Work request
Reproduce each line below precisely. Drop the pictures.

Data for processing

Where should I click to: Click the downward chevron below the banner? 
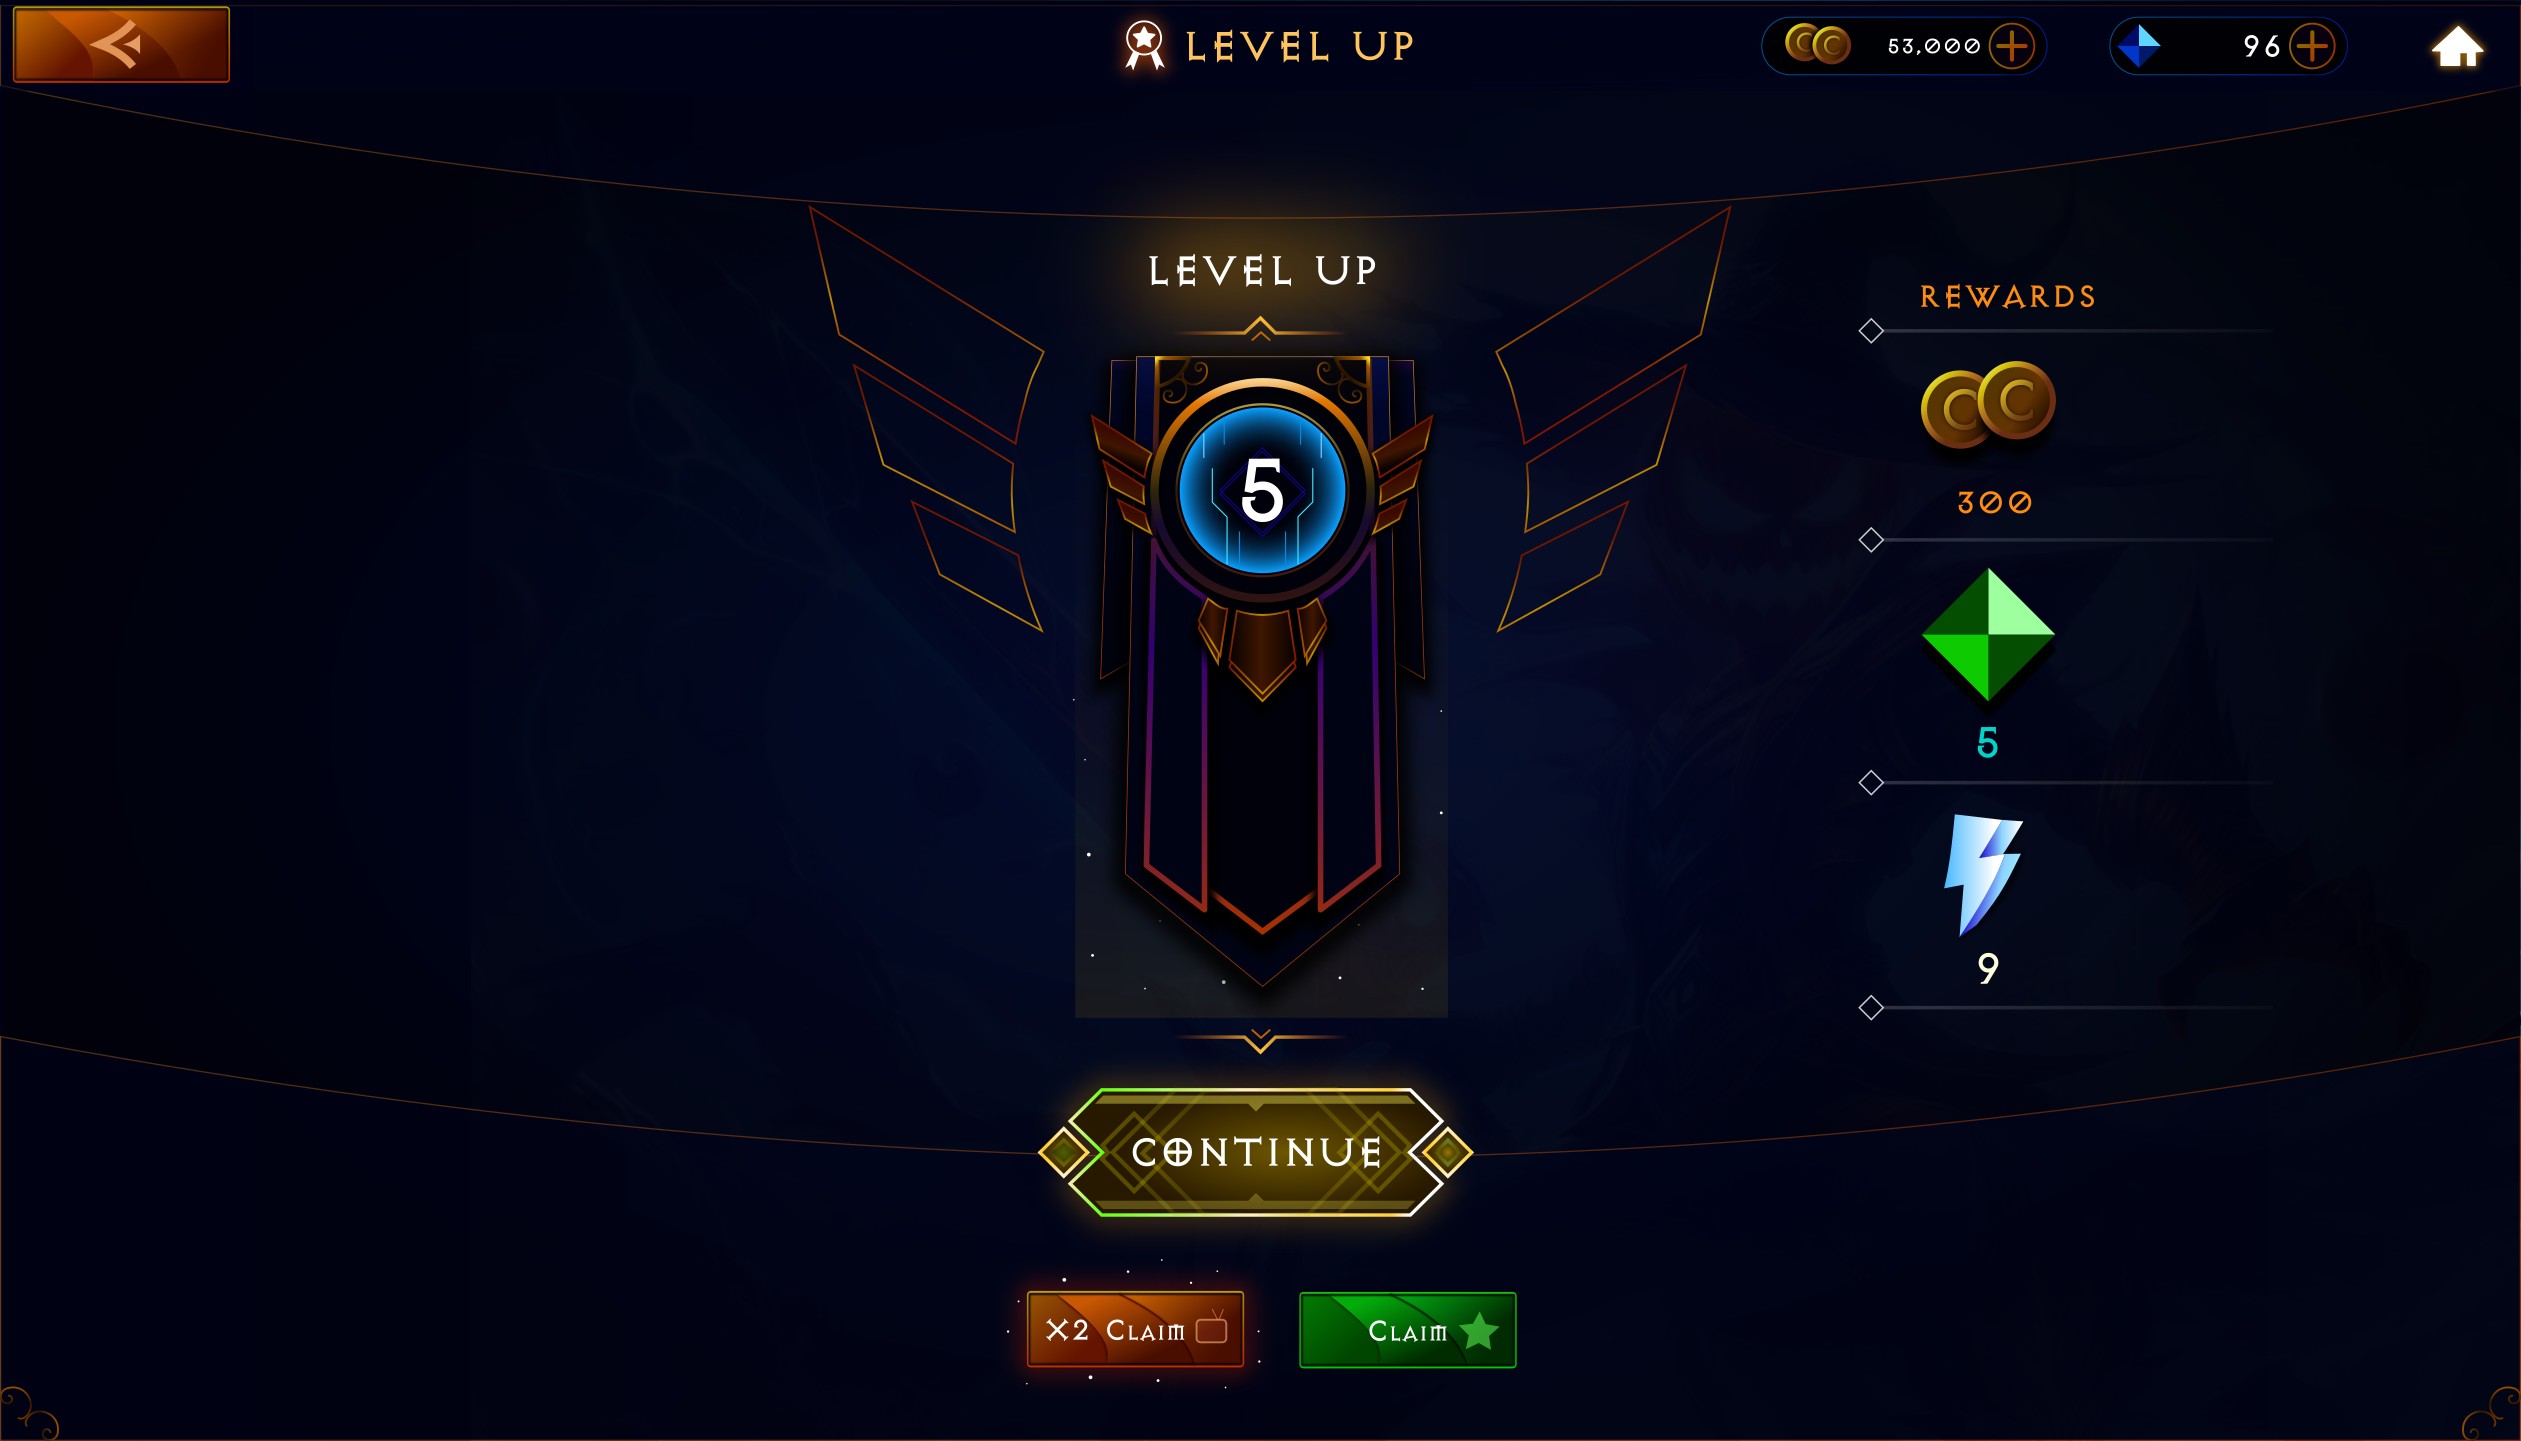(x=1260, y=1040)
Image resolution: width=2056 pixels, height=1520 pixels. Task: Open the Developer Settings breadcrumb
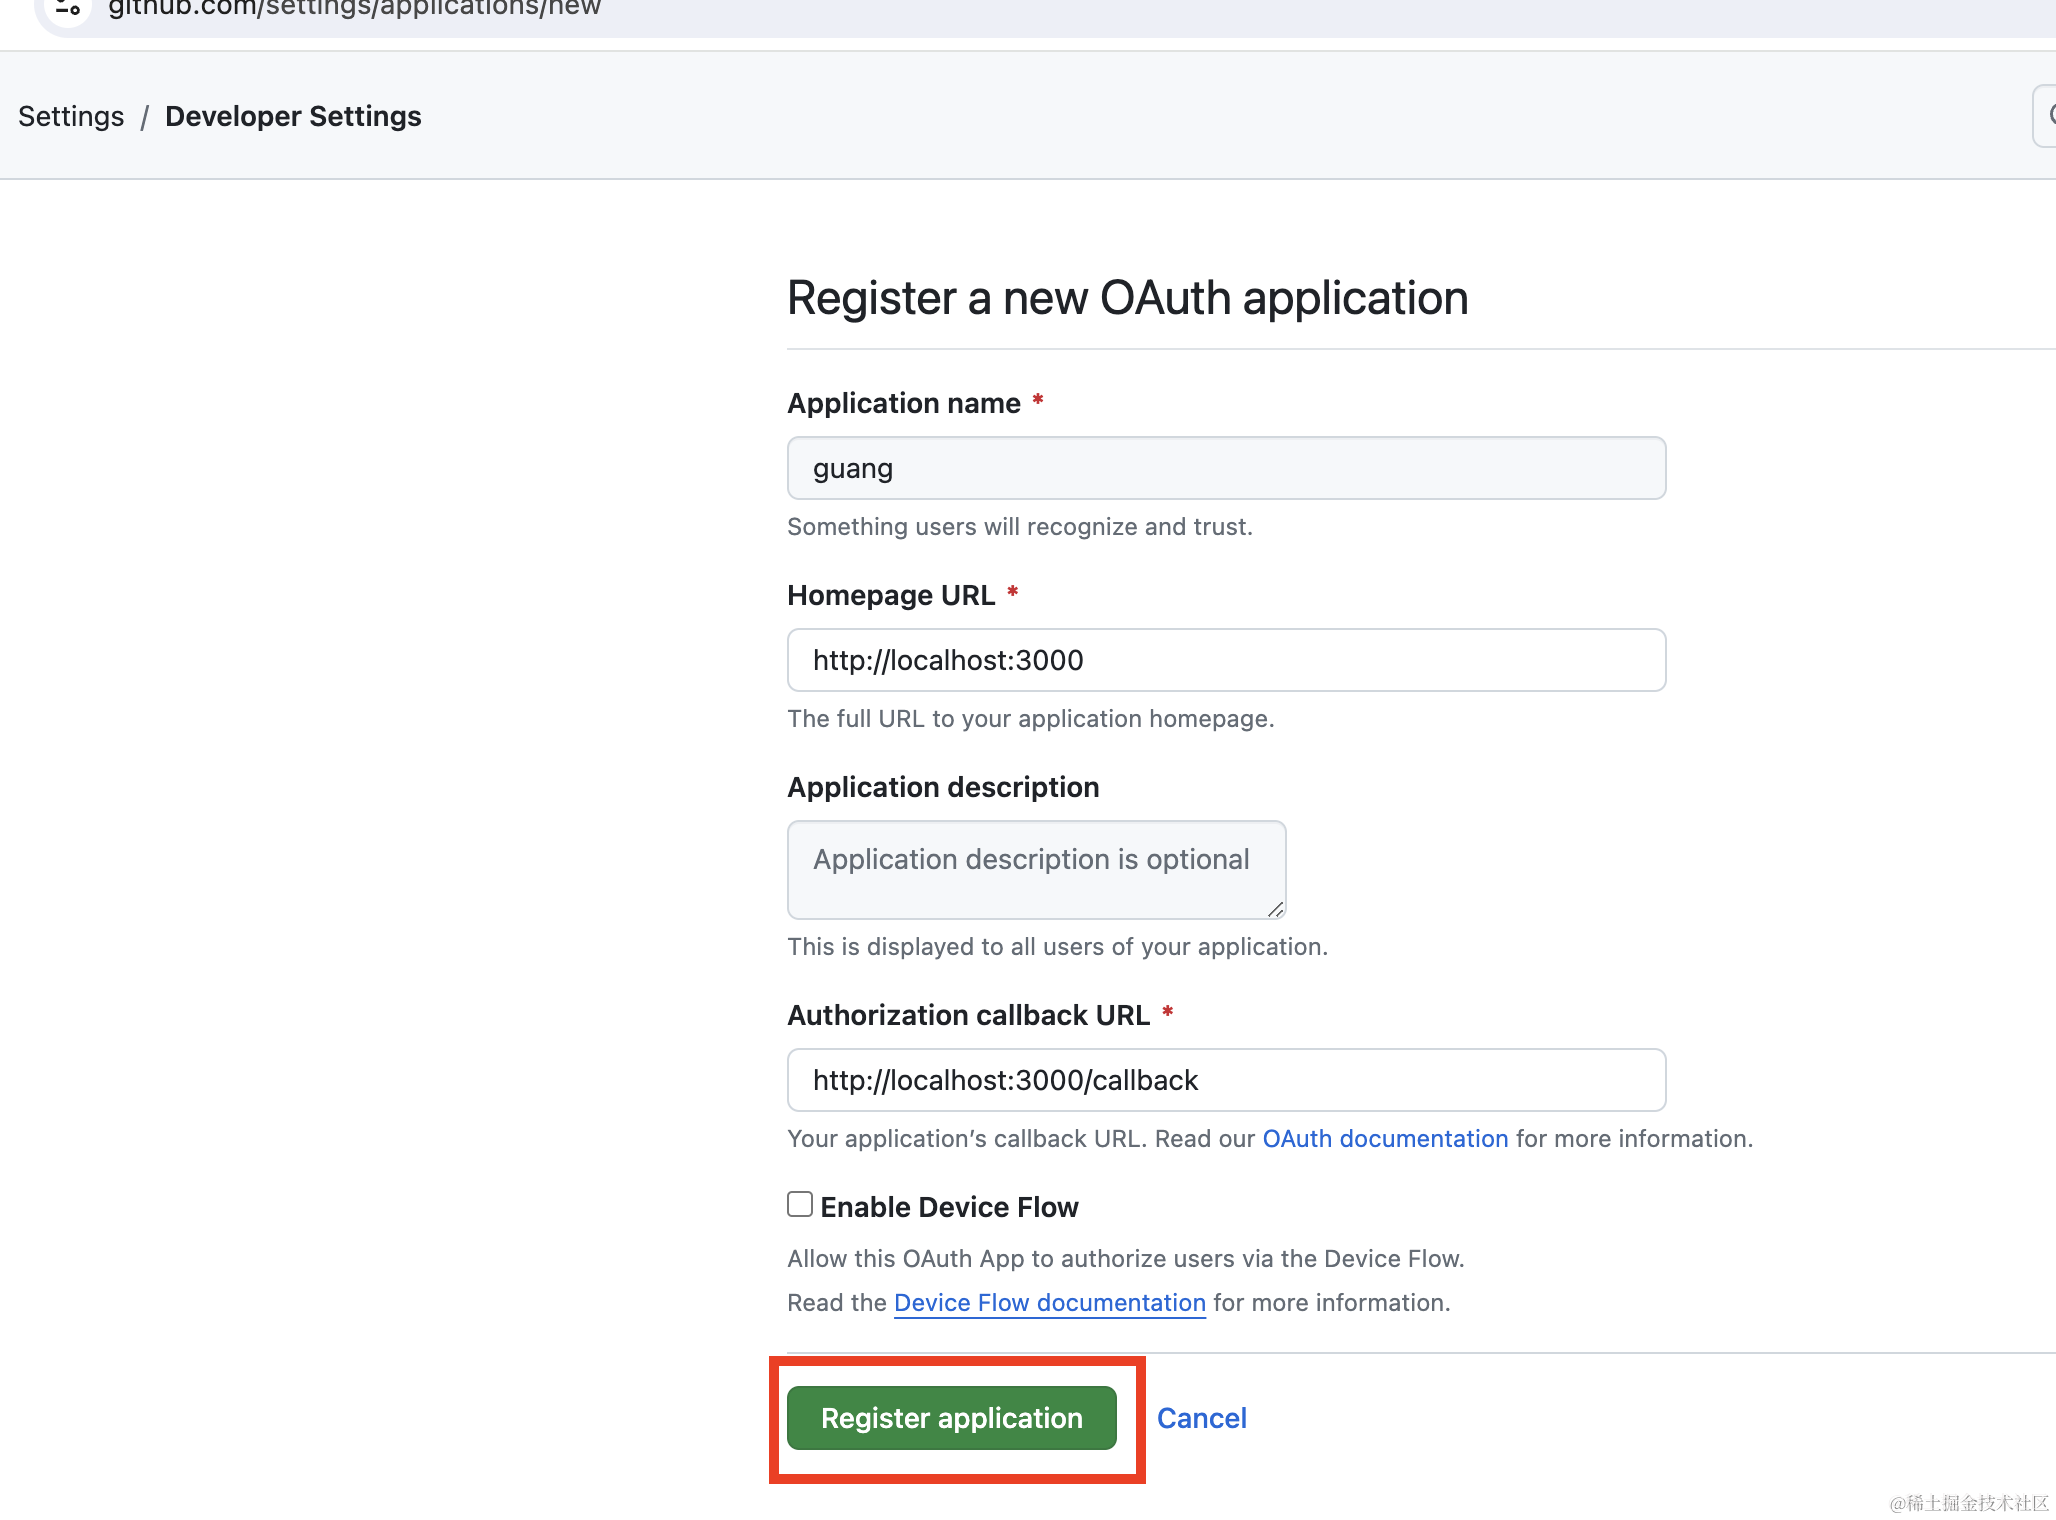pyautogui.click(x=293, y=116)
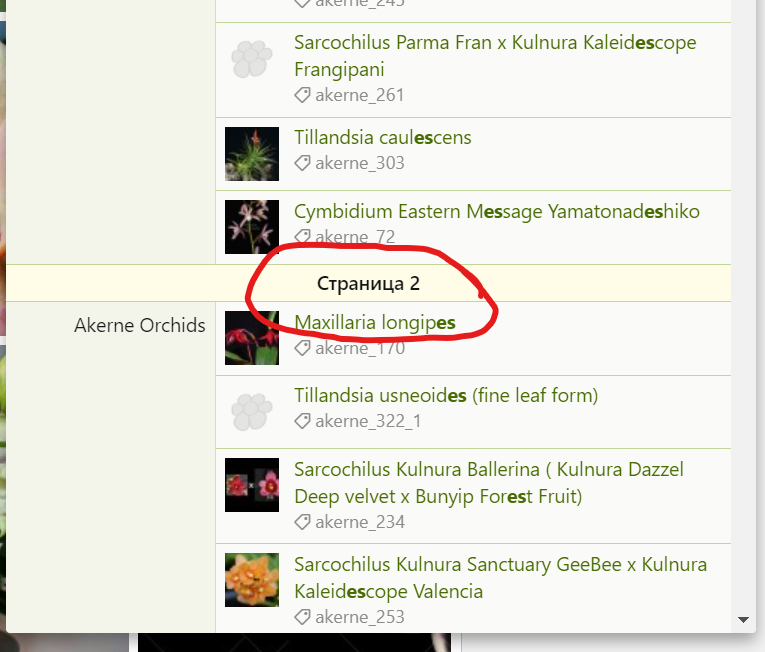The width and height of the screenshot is (765, 652).
Task: Open Tillandsia caulescens result link
Action: click(x=382, y=138)
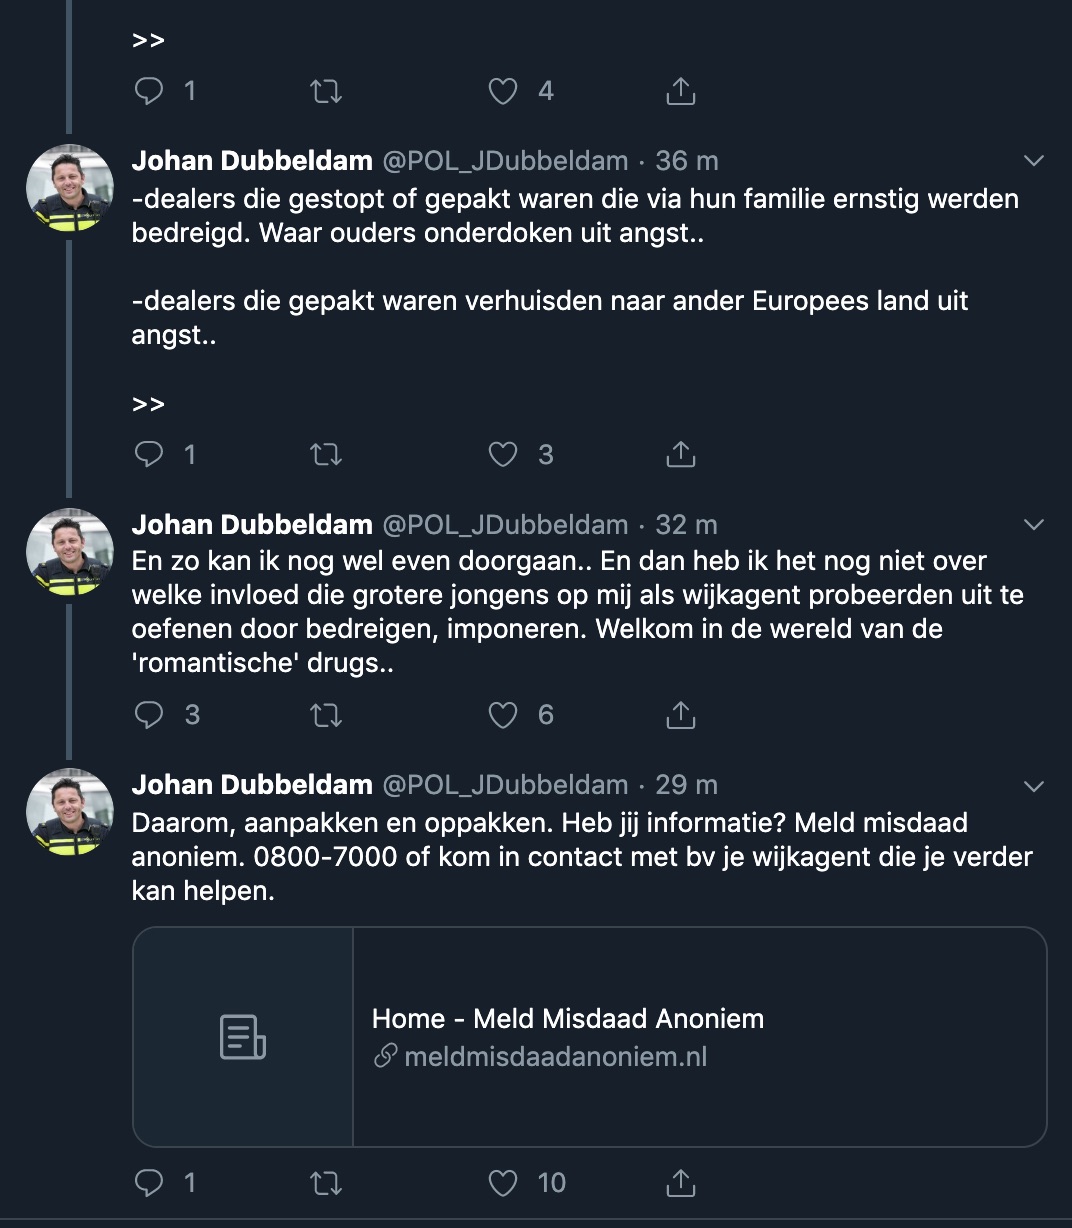Like the tweet with 10 likes
Image resolution: width=1072 pixels, height=1228 pixels.
503,1183
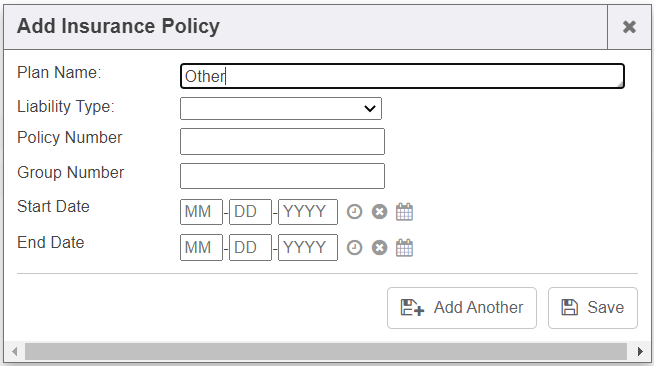This screenshot has height=366, width=654.
Task: Click the Start Date month field
Action: point(201,212)
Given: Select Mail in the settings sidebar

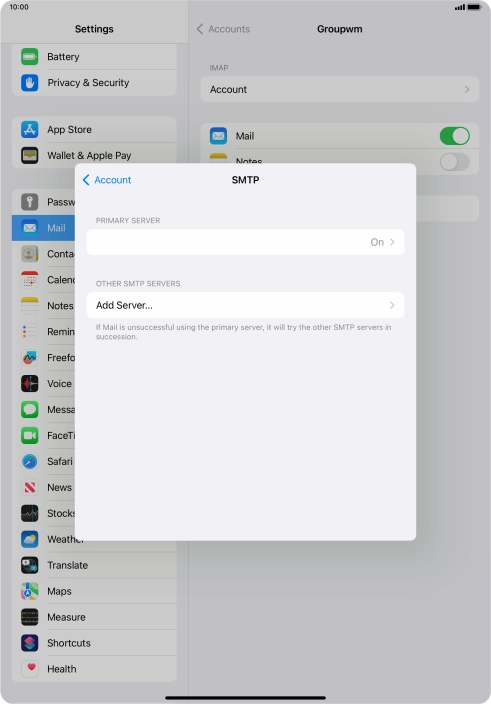Looking at the screenshot, I should (44, 228).
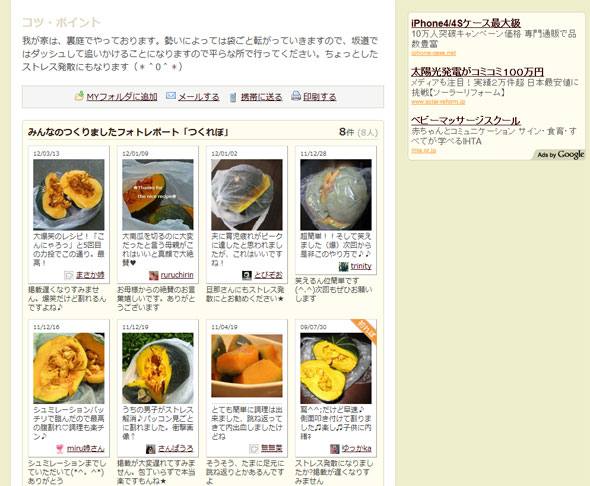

Solution to this exercise
Where should I click to: Click the downward chevron below the banner? 
(x=1260, y=1040)
Image resolution: width=2056 pixels, height=1520 pixels. Task: Open the Developer Settings breadcrumb
pyautogui.click(x=293, y=116)
The width and height of the screenshot is (765, 652).
Task: Open Tillandsia caulescens result link
Action: click(x=382, y=138)
Like the tweet with 10 likes
Image resolution: width=1072 pixels, height=1228 pixels.
503,1183
This screenshot has height=366, width=654.
Task: Click the Start Date month field
Action: point(201,212)
Given: Select Mail in the settings sidebar

Looking at the screenshot, I should (44, 228).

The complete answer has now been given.